- [Task objective] Take the listing below and print exactly the lines starting at the line containing "Image resolution: width=1568 pixels, height=492" and ending at the line containing "This screenshot has height=776, width=1289.", both ends included, and no others.
--
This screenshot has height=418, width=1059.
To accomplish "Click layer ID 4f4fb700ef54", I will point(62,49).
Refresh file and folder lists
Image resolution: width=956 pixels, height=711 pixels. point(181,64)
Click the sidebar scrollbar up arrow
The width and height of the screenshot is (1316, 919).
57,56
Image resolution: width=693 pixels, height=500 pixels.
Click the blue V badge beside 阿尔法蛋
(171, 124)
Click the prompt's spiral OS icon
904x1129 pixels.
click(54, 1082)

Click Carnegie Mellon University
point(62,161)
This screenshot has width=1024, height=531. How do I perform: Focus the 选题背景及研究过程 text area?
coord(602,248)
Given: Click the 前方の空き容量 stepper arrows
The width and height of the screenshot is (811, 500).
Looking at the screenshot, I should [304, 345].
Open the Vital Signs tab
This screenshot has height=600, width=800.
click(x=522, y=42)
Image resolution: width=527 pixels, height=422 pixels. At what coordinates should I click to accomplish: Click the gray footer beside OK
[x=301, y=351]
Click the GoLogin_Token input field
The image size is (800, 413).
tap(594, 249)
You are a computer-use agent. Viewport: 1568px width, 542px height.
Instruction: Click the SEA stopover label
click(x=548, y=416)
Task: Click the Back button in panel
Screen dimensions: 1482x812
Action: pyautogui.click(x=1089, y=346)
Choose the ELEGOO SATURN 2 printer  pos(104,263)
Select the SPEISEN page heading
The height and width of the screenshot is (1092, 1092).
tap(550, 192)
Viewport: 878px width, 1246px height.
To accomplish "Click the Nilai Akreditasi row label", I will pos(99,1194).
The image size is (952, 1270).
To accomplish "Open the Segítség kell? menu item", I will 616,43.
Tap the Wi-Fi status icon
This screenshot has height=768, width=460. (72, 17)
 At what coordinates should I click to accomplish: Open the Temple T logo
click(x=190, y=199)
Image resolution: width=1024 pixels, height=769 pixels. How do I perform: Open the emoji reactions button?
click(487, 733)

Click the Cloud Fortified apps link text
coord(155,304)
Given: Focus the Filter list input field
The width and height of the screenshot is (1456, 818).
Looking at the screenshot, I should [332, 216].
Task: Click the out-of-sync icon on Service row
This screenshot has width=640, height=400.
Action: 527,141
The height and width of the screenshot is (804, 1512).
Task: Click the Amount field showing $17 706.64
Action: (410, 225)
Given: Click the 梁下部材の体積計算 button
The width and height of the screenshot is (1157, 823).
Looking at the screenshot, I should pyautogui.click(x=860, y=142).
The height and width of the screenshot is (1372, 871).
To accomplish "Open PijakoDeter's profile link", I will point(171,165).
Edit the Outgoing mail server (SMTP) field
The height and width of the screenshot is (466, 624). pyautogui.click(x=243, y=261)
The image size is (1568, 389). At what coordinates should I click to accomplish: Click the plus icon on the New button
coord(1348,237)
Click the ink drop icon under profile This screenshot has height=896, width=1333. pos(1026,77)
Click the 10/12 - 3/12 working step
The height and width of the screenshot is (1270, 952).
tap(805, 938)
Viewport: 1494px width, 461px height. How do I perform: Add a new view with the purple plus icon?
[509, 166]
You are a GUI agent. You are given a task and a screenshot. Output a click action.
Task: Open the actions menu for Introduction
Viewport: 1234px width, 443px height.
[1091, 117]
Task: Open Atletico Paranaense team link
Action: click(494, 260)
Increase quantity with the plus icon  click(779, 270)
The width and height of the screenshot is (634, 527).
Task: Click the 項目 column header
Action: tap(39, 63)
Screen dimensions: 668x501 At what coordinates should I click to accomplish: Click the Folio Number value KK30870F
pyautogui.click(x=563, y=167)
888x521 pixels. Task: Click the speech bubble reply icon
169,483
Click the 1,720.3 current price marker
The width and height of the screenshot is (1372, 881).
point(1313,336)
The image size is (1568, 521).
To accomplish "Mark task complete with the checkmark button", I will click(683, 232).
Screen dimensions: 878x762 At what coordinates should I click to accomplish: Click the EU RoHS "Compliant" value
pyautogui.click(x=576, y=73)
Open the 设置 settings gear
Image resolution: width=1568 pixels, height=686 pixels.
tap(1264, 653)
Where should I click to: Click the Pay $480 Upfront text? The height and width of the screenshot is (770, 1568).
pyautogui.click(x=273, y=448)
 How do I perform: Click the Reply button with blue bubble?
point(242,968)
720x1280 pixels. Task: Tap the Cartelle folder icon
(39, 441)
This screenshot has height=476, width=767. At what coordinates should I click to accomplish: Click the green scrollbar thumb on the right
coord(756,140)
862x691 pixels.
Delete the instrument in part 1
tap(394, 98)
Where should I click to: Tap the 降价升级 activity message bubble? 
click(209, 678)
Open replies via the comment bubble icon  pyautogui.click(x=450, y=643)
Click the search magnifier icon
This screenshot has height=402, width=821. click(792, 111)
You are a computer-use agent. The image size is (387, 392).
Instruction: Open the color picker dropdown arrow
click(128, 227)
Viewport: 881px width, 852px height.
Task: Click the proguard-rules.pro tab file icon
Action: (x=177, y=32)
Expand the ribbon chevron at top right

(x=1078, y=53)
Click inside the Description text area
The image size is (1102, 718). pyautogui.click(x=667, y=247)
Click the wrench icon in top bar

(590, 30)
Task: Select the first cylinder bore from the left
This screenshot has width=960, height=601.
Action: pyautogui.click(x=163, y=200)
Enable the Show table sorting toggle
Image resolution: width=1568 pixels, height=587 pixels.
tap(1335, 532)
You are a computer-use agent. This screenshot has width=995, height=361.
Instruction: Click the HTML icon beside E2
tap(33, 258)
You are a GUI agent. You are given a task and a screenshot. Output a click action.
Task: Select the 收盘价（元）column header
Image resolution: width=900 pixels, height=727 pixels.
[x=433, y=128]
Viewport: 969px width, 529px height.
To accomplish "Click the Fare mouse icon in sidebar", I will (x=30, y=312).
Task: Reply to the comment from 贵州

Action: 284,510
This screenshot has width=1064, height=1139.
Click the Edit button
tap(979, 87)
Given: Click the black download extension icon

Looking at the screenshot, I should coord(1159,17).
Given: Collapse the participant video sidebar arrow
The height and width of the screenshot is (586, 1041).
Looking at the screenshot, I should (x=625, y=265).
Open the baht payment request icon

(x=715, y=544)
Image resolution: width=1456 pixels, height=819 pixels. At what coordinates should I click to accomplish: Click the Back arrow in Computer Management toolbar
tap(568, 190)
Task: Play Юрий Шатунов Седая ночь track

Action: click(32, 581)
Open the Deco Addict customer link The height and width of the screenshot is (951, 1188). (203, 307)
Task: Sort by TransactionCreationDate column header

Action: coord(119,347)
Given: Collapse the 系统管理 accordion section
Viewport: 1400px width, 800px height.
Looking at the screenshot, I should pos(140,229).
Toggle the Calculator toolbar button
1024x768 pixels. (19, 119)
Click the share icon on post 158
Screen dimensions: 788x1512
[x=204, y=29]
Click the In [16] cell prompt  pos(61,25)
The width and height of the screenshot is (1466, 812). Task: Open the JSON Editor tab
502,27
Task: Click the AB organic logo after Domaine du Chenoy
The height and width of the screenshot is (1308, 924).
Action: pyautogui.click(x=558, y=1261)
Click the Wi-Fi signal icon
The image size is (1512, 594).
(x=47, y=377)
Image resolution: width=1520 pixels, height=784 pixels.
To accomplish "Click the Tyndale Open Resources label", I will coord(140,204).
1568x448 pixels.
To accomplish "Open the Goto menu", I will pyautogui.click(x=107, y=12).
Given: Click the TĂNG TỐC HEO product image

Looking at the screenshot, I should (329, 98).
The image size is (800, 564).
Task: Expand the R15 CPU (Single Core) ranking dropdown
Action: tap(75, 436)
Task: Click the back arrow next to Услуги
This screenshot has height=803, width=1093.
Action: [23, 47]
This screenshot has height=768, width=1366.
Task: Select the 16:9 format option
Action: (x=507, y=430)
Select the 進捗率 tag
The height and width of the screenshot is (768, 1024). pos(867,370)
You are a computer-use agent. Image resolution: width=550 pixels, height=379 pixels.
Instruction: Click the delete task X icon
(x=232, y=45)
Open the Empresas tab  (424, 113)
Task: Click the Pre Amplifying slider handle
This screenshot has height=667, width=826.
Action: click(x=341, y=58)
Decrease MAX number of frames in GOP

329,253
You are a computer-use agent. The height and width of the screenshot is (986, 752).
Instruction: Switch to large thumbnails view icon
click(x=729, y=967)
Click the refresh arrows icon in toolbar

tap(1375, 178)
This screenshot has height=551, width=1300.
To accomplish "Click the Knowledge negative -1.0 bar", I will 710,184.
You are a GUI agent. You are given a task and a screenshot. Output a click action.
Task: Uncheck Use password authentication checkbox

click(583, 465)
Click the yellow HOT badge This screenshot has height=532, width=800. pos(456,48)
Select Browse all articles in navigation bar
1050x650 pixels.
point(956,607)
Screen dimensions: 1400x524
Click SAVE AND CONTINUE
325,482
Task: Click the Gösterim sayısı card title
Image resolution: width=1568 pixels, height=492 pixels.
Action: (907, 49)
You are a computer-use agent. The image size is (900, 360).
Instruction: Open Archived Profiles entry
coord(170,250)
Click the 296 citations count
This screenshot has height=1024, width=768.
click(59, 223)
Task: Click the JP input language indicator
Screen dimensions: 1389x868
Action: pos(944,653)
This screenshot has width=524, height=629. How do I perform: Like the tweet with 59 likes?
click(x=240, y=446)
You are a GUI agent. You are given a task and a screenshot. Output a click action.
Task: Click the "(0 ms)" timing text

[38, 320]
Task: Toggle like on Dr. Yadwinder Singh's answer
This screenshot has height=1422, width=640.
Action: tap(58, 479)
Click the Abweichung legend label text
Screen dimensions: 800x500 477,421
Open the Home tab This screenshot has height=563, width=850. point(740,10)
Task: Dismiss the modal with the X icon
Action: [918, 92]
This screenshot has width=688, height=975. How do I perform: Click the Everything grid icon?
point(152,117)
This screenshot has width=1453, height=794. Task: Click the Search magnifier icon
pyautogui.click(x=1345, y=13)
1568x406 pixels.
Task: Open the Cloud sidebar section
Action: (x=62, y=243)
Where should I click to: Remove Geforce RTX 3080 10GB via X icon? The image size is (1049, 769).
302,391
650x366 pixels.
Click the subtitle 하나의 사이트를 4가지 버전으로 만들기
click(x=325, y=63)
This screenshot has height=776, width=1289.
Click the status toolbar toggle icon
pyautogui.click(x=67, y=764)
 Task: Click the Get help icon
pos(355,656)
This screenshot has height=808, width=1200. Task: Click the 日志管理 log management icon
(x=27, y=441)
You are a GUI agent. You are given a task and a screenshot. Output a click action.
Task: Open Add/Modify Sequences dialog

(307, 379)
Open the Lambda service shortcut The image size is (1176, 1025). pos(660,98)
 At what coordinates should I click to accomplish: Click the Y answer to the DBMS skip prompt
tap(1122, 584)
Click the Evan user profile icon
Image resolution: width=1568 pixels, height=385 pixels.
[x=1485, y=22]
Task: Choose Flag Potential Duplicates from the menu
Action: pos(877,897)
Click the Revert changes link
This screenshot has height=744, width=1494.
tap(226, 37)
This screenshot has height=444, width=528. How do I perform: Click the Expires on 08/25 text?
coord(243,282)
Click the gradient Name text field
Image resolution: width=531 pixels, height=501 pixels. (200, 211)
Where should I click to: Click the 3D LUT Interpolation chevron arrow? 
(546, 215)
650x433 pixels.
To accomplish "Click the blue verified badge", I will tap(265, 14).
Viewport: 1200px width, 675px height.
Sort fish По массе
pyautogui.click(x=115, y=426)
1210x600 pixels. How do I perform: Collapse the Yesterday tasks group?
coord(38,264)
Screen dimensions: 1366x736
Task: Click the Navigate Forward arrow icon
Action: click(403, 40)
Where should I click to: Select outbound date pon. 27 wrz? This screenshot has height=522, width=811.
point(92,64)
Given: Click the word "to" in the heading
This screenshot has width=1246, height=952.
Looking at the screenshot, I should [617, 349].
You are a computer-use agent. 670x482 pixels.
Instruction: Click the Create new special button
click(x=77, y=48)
--
- [Solved exercise]
Image resolution: width=1568 pixels, height=492 pixels.
Action: (907, 49)
You are a computer-use agent. The image size is (900, 360).
Instruction: Open Archived Profiles entry
coord(170,250)
Click the 296 citations count
This screenshot has height=1024, width=768.
click(59, 223)
Task: Click the JP input language indicator
Screen dimensions: 1389x868
Action: pos(944,653)
This screenshot has width=524, height=629. How do I perform: Like the tweet with 59 likes?
click(x=240, y=446)
You are a GUI agent. You are given a task and a screenshot. Output a click action.
Task: Click the "(0 ms)" timing text

[38, 320]
Task: Toggle like on Dr. Yadwinder Singh's answer
This screenshot has height=1422, width=640.
Action: tap(58, 479)
Click the Abweichung legend label text
Screen dimensions: 800x500 477,421
Open the Home tab This screenshot has height=563, width=850. point(740,10)
Task: Dismiss the modal with the X icon
Action: [918, 92]
This screenshot has width=688, height=975. How do I perform: Click the Everything grid icon?
point(152,117)
This screenshot has width=1453, height=794. Task: Click the Search magnifier icon
pyautogui.click(x=1345, y=13)
1568x406 pixels.
Task: Open the Cloud sidebar section
Action: (x=62, y=243)
Where should I click to: Remove Geforce RTX 3080 10GB via X icon? The image size is (1049, 769).
302,391
650x366 pixels.
Click the subtitle 하나의 사이트를 4가지 버전으로 만들기
click(x=325, y=63)
This screenshot has height=776, width=1289.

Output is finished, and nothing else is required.